Now this is what I call a keyboard! I've always loved typewriters and honed my keyboard skills on a variety of manual clackers of the last century. Unlike modern devices, which are relatively soulless and infinitely predictable, old typewriters have character. Imagine the pleasure of having to make corrections with Tipp-Ex (does it still exist?) or, before that particular boon to secretaries everywhere, the fortified and highly abrasive typewriter eraser than invariably made a hole in the paper. Those were the days. If you wanted to revise a document, the solution was easy and exquisitely cathartic: Just retype it.
Typewriters featured large in my early working life. In my first job as a bank clerk I laboured in a large branch in a large city. But there was absolutely no mechanical help other than one ancient Royal typewriter. It was well before the days of computers and all ledgers were still maintained in copperplate handwriting. The same ledgers, in pounds, shillings and pence, were added up (or "cast") in the traditional way, by me. We were much nearer to Bob Cratchit than to Steve Jobs. Statements, when requested, were typed individually by looking at the ledger and copying the entries line by line. The room for error was significant, of course, and customers' statements were peppered with erasures.

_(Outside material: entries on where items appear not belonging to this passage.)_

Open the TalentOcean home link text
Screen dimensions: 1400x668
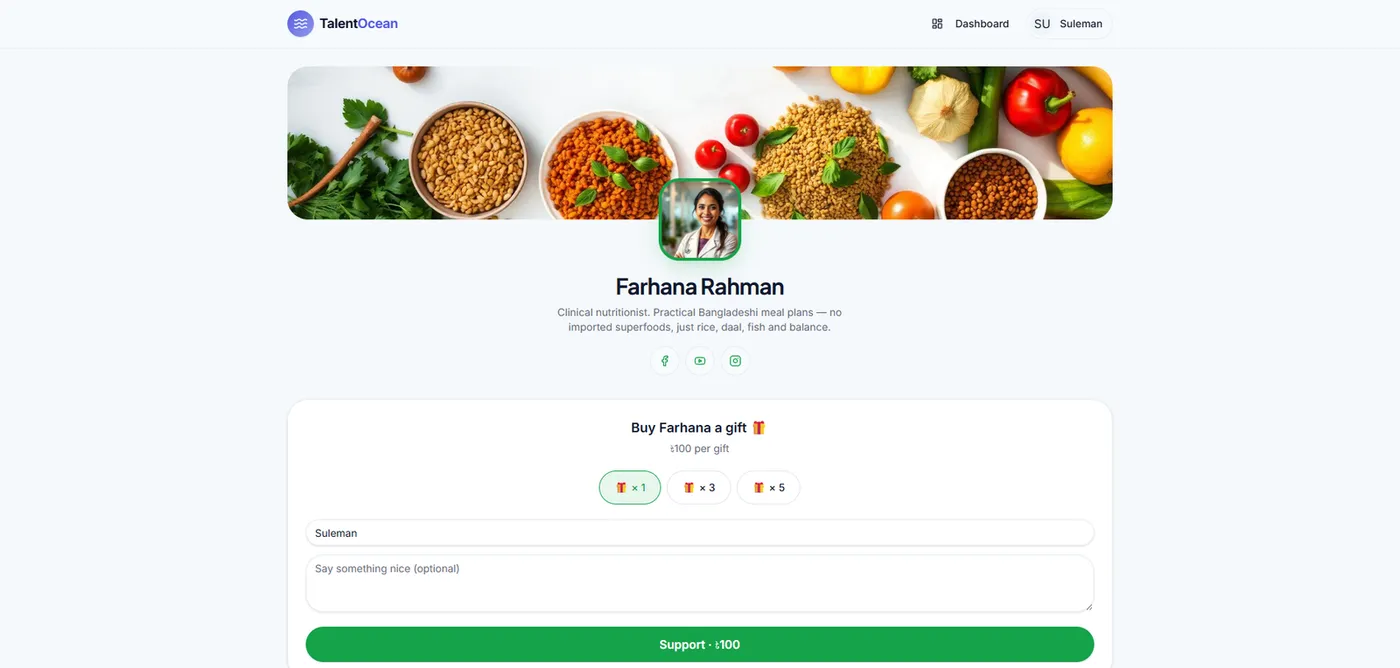(358, 23)
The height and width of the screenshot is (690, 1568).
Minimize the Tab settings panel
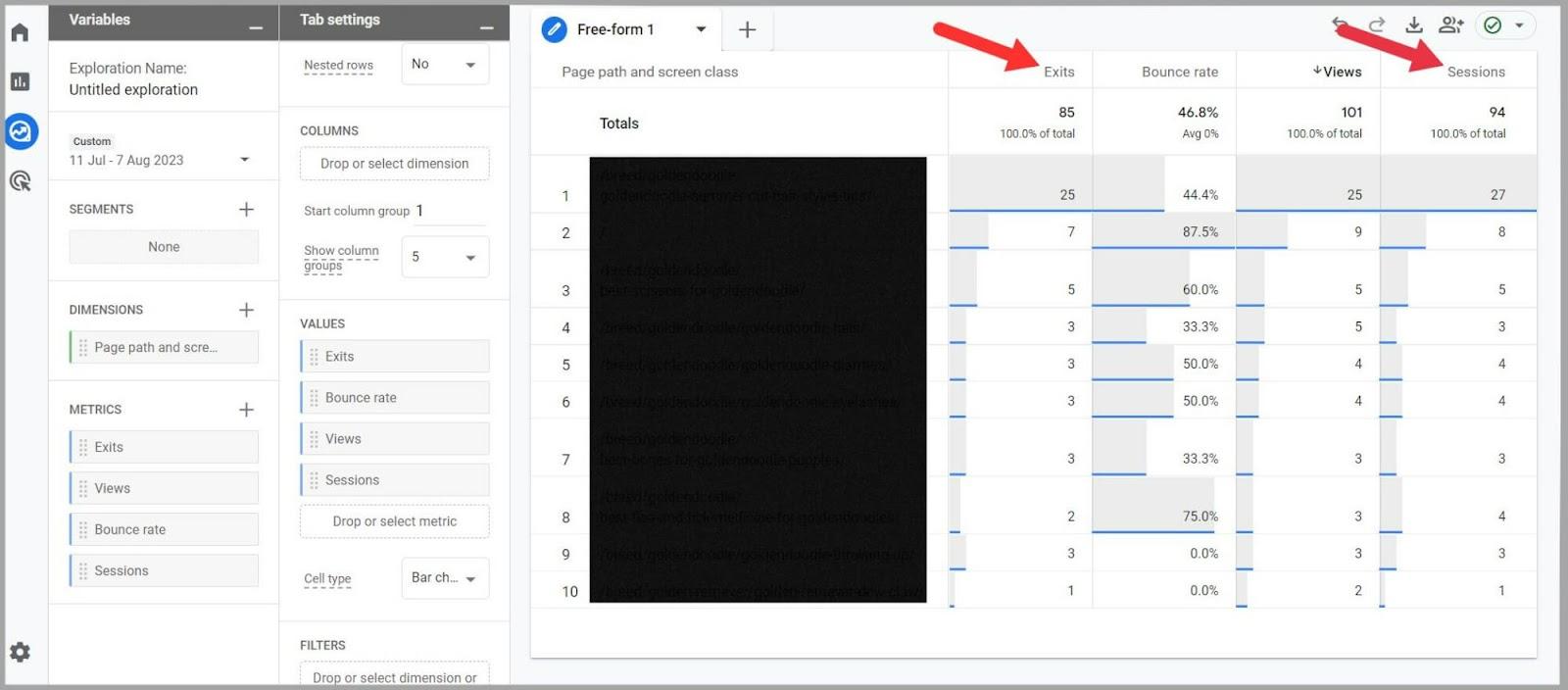(486, 27)
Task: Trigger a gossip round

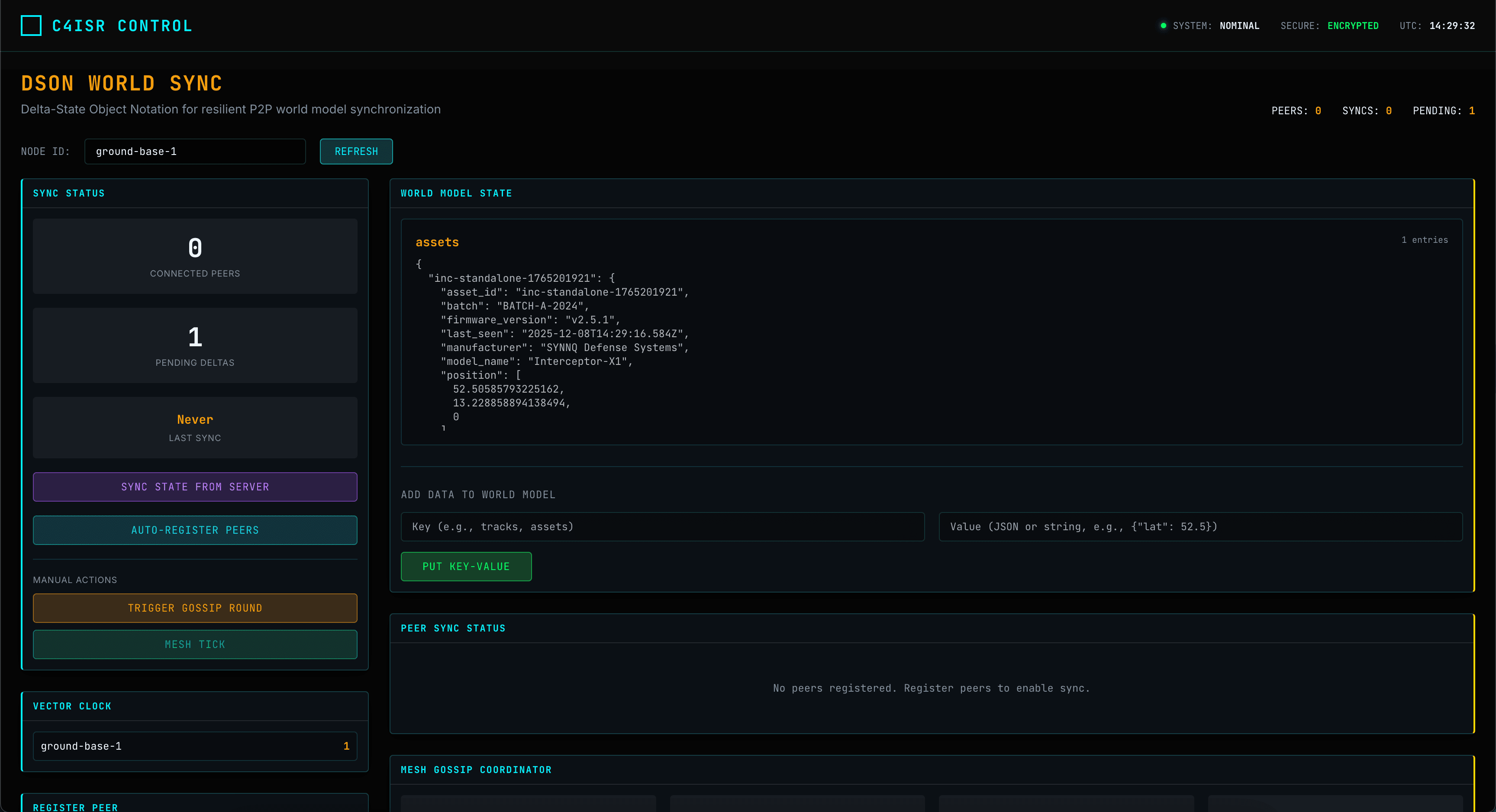Action: tap(195, 608)
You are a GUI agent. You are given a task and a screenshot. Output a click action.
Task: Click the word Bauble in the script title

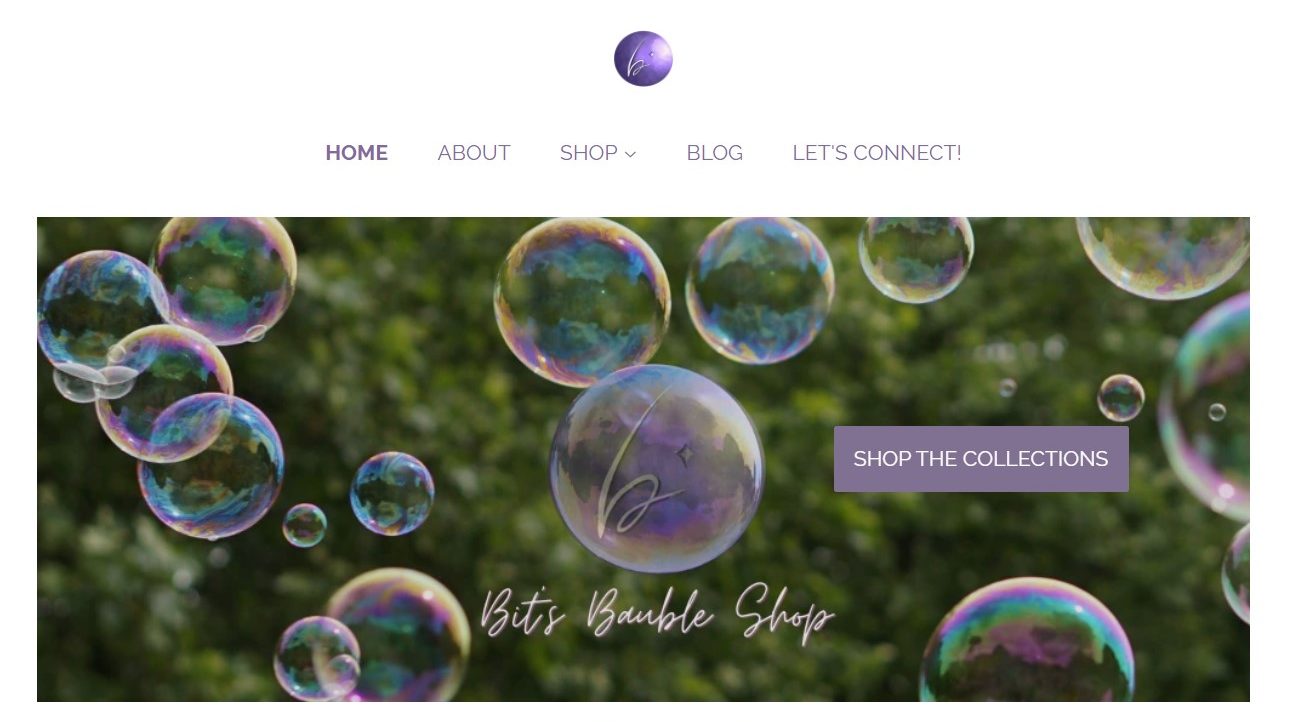pyautogui.click(x=650, y=610)
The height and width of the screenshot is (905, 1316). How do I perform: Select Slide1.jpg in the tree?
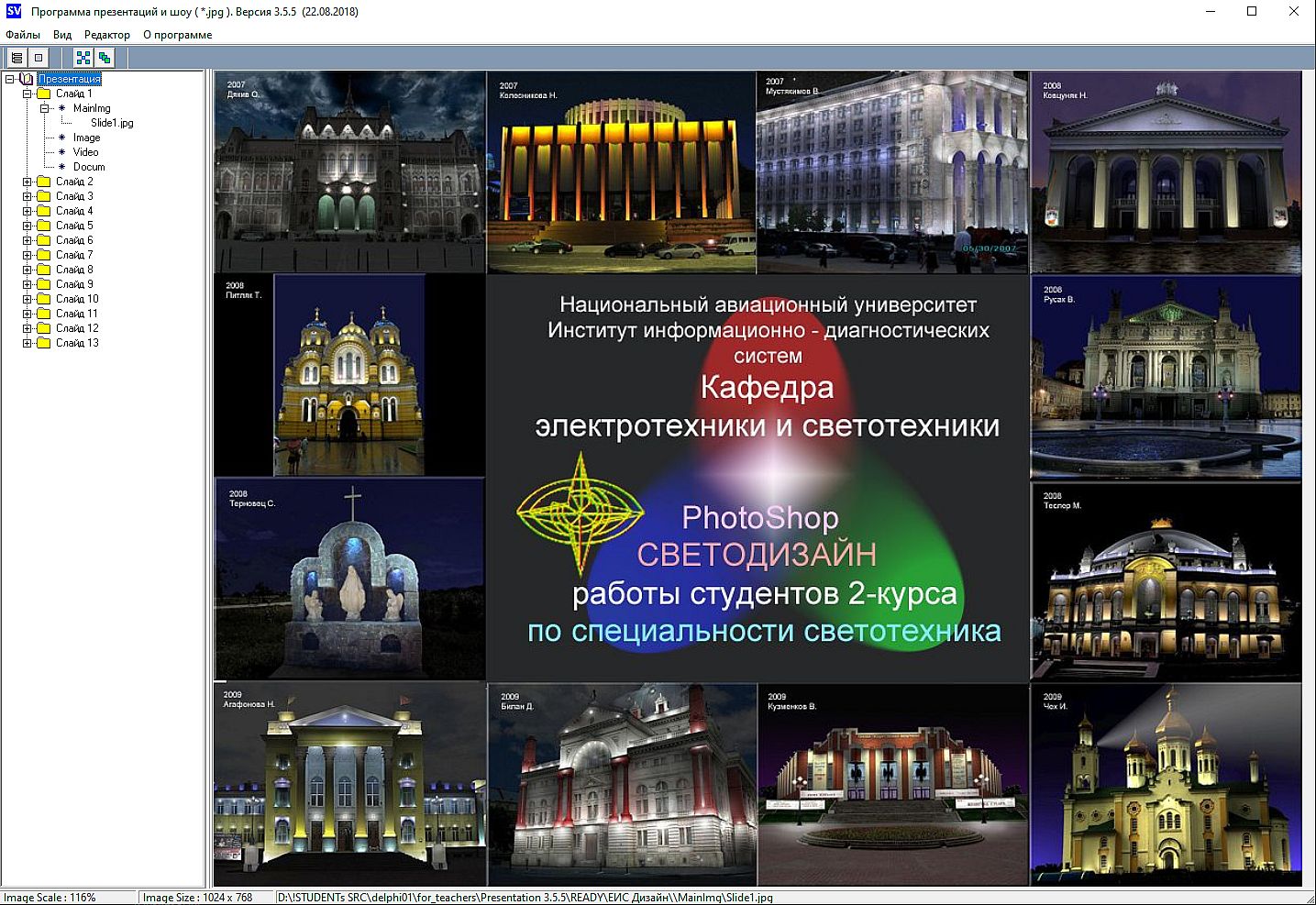[x=112, y=123]
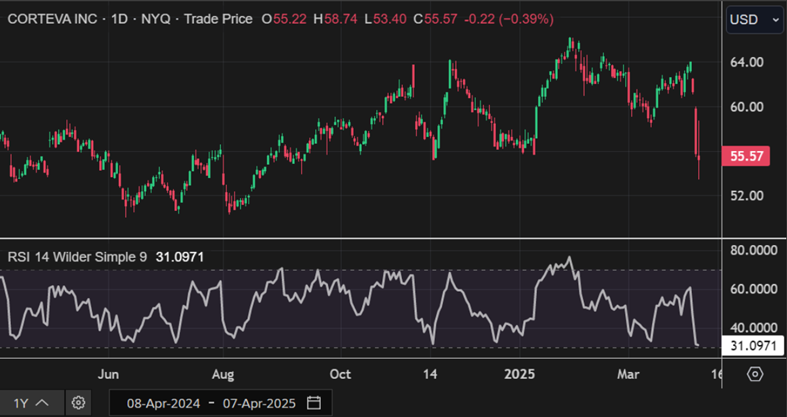Screen dimensions: 787x417
Task: Click the 64.00 level on price axis
Action: (748, 62)
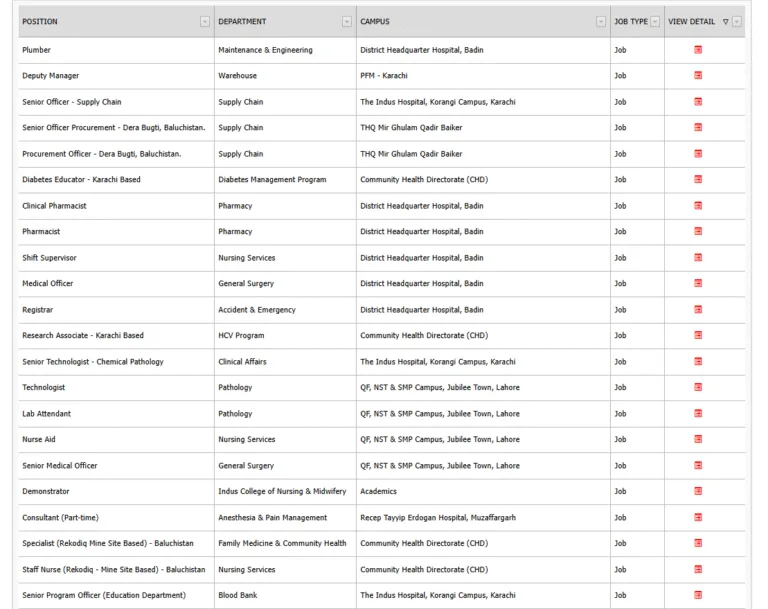Screen dimensions: 768x609
Task: Open detail icon for Nurse Aid row
Action: click(698, 440)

Then, in my second job as a journalist, the typewriter was the centre of my world. We had the choice of a vast collection of models, ancient and modern. The old Underwoods from the 20s were fun, but not the fastest of beasts. I much preferred the sleek new (and German) Olympia which produced much better results and was far easier on the fingers. Fortunately, this was all good practice and I'm grateful the computer industry never succeeded in banishing the qwerty keyboard. It has its faults, but it's my world and I can now type like a winged zephyr.
In case you thought all this was history, a character called Jack Zylkin can convert your ancient portable into an iPad keyboard. For only $75 you can get a kit which uses a strike board to create a circuit which is then ported to your iPad via a USB cable. Nirvana! I want one of these. And how I wish I'd had one back in the days typing endless statements while customers fretted at the counter.